Of course, clinicians might argue that students just have more time. This may be so but there is a clear message that listening is as important as, or even more important than, observation or constant scrutiny.

Most consumers would like to help students to become more confident (and competent) and many of us do offer a helping hand. This is sometimes appreciated and sometime not.

This applies even when we are in hospital because the students are the closest people to us in terms of institutional power (or lack thereof).

It's often easier to talk and share with students than other clinicians, and to be authoritative about the things we know more about than they do because of our lived experience. Be careful, though, because students remain part of 'The Team' and all things of import that we say will be reported back.

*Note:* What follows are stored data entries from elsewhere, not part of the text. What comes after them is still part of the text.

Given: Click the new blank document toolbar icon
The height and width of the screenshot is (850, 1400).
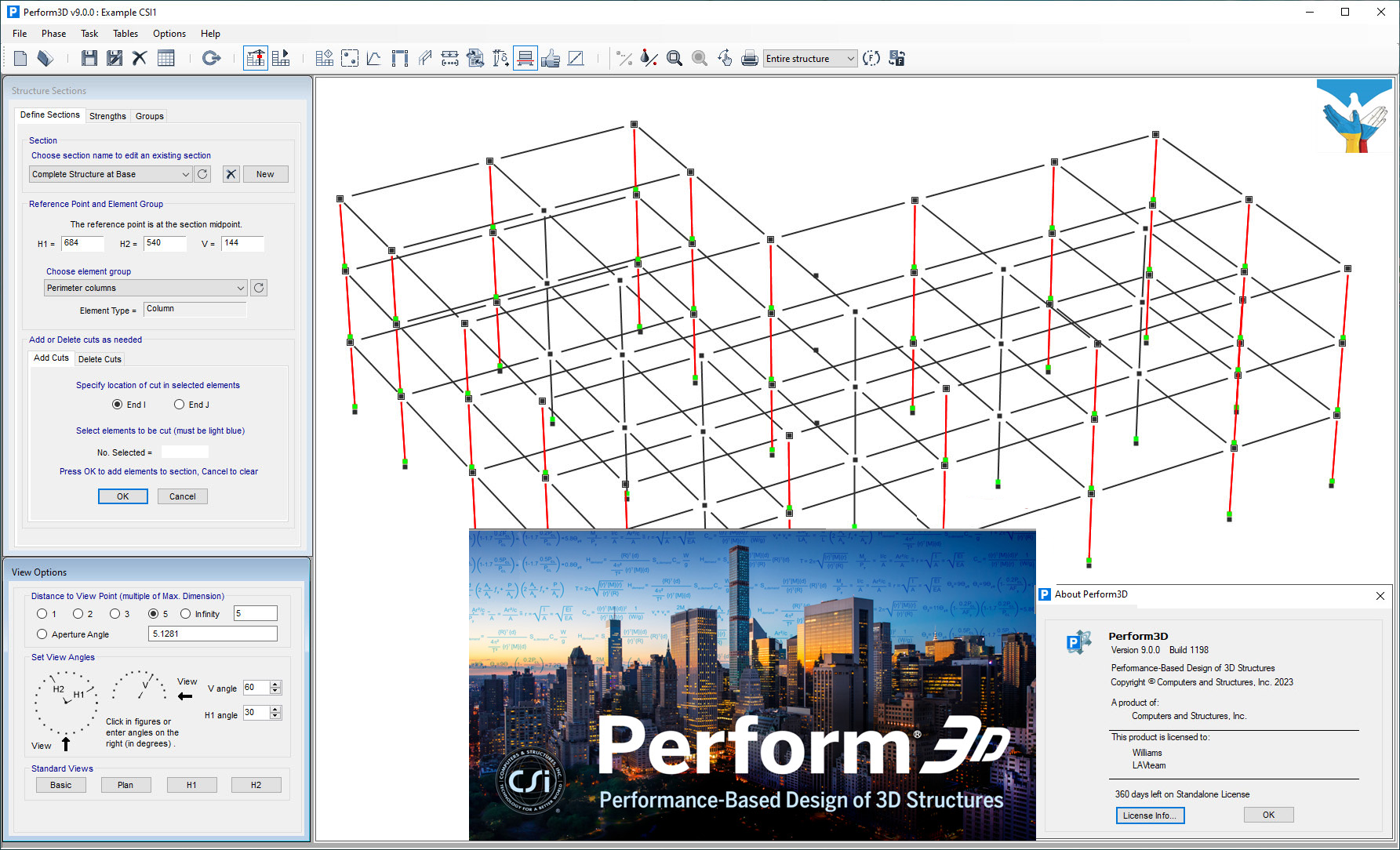Looking at the screenshot, I should coord(21,58).
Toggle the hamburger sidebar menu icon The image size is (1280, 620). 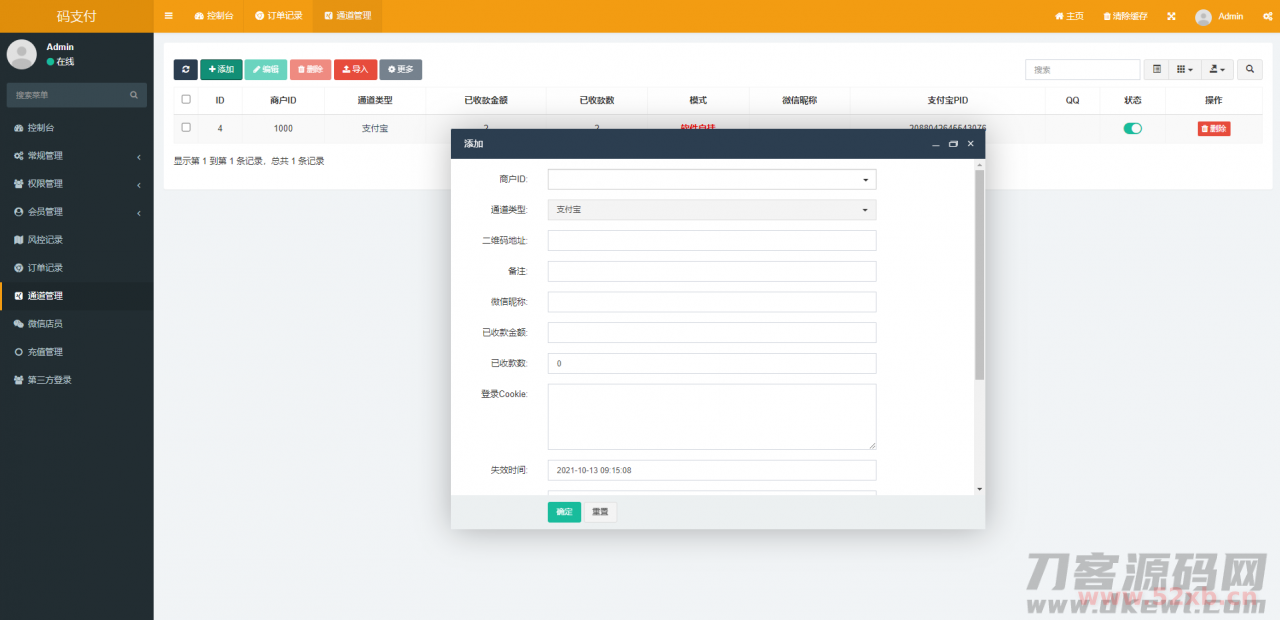(x=168, y=16)
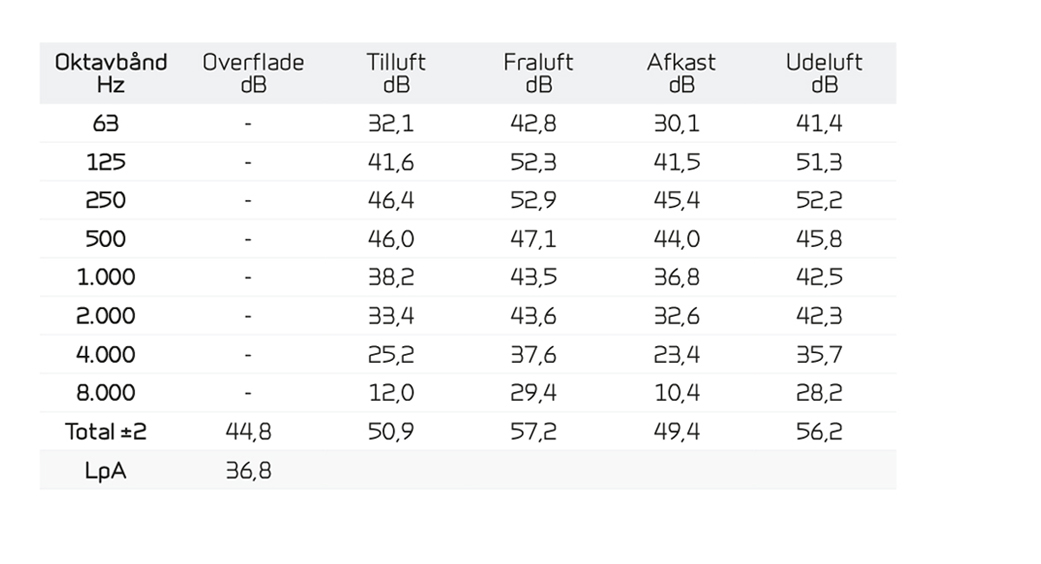The width and height of the screenshot is (1041, 564).
Task: Click the Tilluft dB header
Action: pos(396,74)
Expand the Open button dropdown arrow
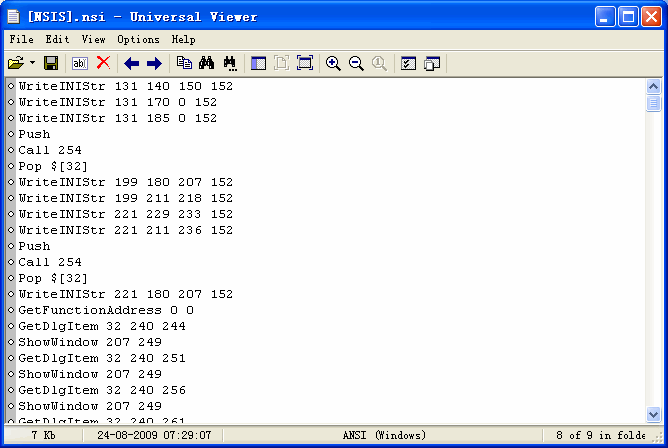 [x=32, y=63]
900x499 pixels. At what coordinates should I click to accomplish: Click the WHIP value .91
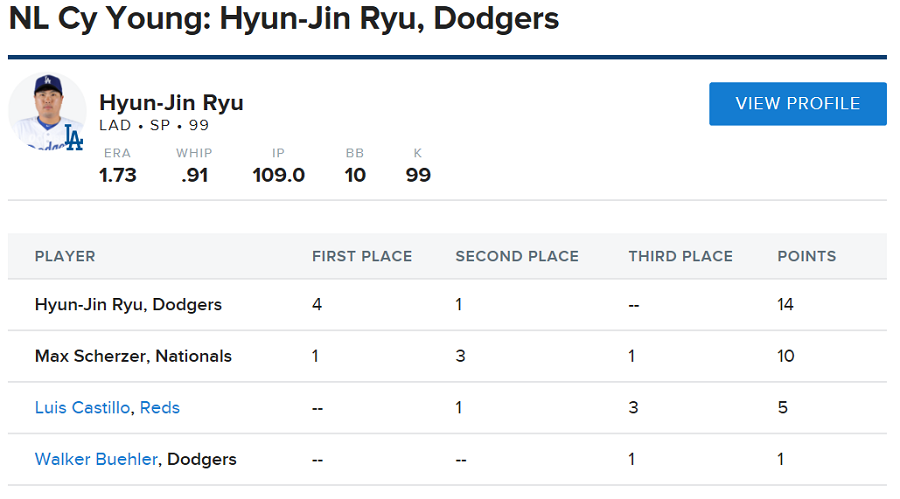point(194,175)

Not all students are patient, interested observers. Many consumers report experiences with students who seem to have bypassed the questioning, reflective, tentative stage in favour of impressing the visiting academics who will grade them and following the score card of the clinician to whom they are apprenticed.


Complaints

If we are on the end of hurtful, damaging or disrespectful practice by either a student or their supervisor, we can complain.

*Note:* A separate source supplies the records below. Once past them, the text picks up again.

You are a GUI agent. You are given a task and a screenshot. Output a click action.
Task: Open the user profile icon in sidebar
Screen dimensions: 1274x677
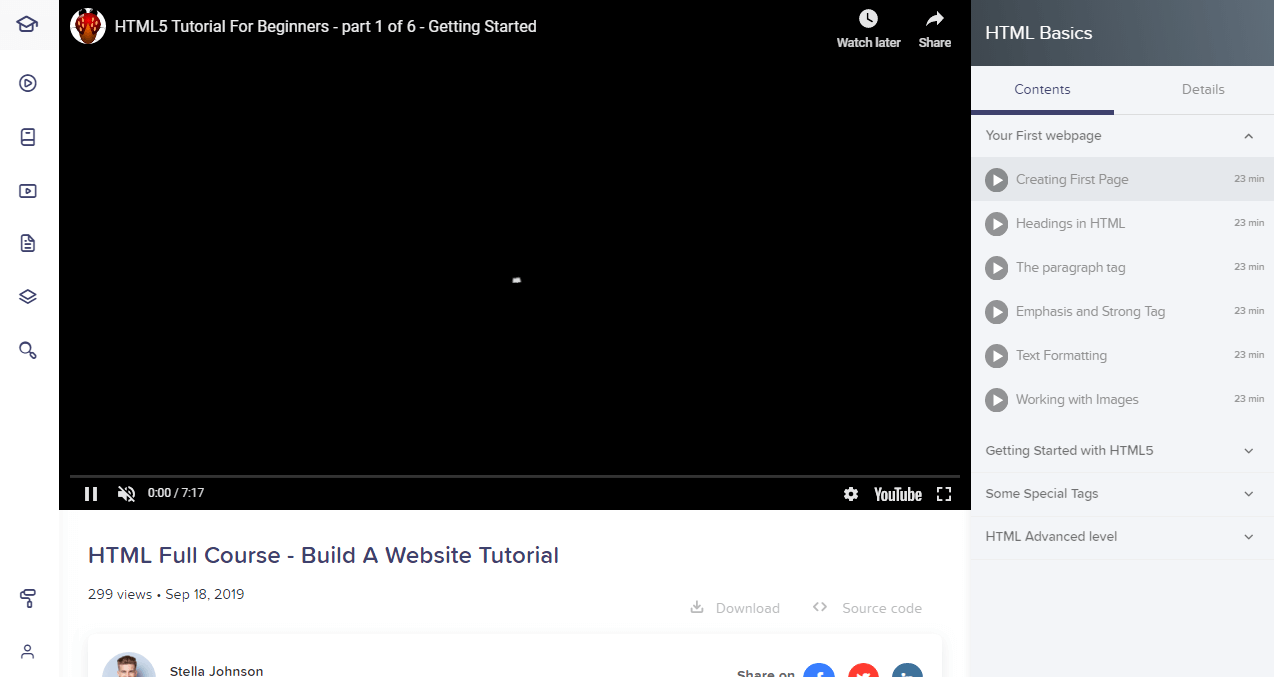point(28,651)
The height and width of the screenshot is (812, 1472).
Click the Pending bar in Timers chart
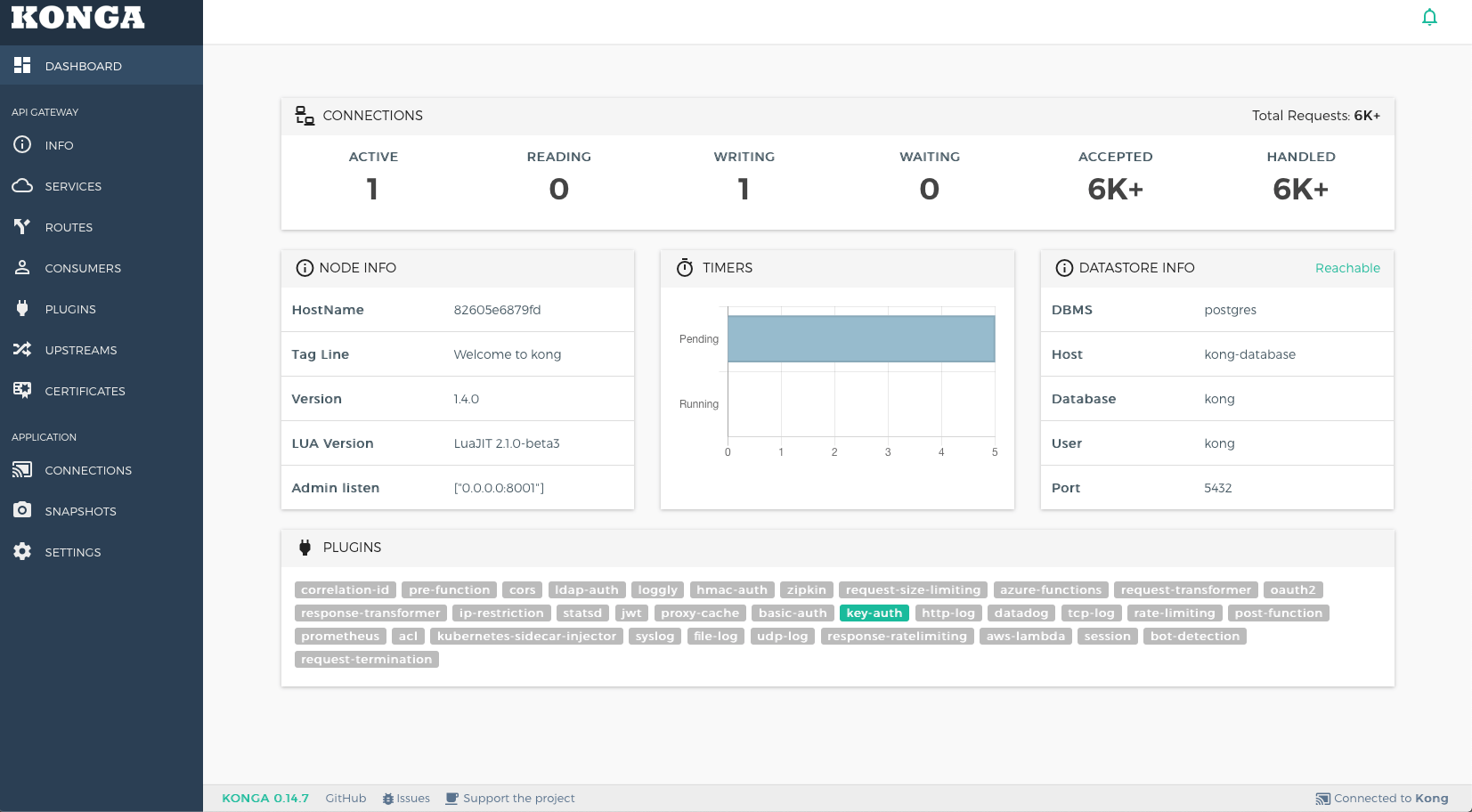click(860, 339)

At a basic level, you might just say, "I don't want that student any more" and the service is obliged to remove them from your team. This applies to everyone, even those of us who are being held under the Mental Health Act. We do at least have some rights, even if we have to be careful about how we use them.

If you have any trouble, ask to see the unit manager or head nurse.


Stories, voyeurism and being 'unheard'

Some consumers love students coming around. This is especially so in public hospital settings where everybody is bored. A nice natter with a student can be something to look forward to.

Many people with 'mental illness' are invisible in our society. People are lonely, treated disrespectfully, never have opportunities to share their lives with others and are eager to find someone who will listen. People want to share their stories and many students are genuinely interested and often reciprocate in ways that change the dynamic and make the experience one that the consumer looks forward to repeating.

There is an innocence in this; however, that can be manipulated by 'the system'. A minority of students engage in ways that have more to do with voyeurism than with our health.

Our story, in its whole, is special to us. It is who we are. It's the most important thing in our lives. But students in all disciplines are being taught to filter our stories in particular ways depending on the discipline. As we tell a whole magic narrative, students are getting better and better at not listening to it in many settings. They are being taught that they have to key in to specific information that they need, to block out the wholeness. And rarely are we told that that's what's being done.

Students will often be sent out from the university with various assignments they have to complete while on their placement - some of us truly feel sorry for those who are trying, often in vain, to get volunteers to help them complete some task or other. This is, for some of us, one area where we can easily step up, mainly so they can finish the thing. They will be very grateful for our involvement and in the majority of cases.

Helping student clinicians in their workplace practicum remains one of those realities that will continue to influence our experience of care. Some of us will find it interesting, challenging, enjoyable and a good thing to make long days go faster, whilst others will avoid it and condemn it as work for which they are not paid. Either position is acceptable and neither should attract consequences that make life even harder for anyone involved.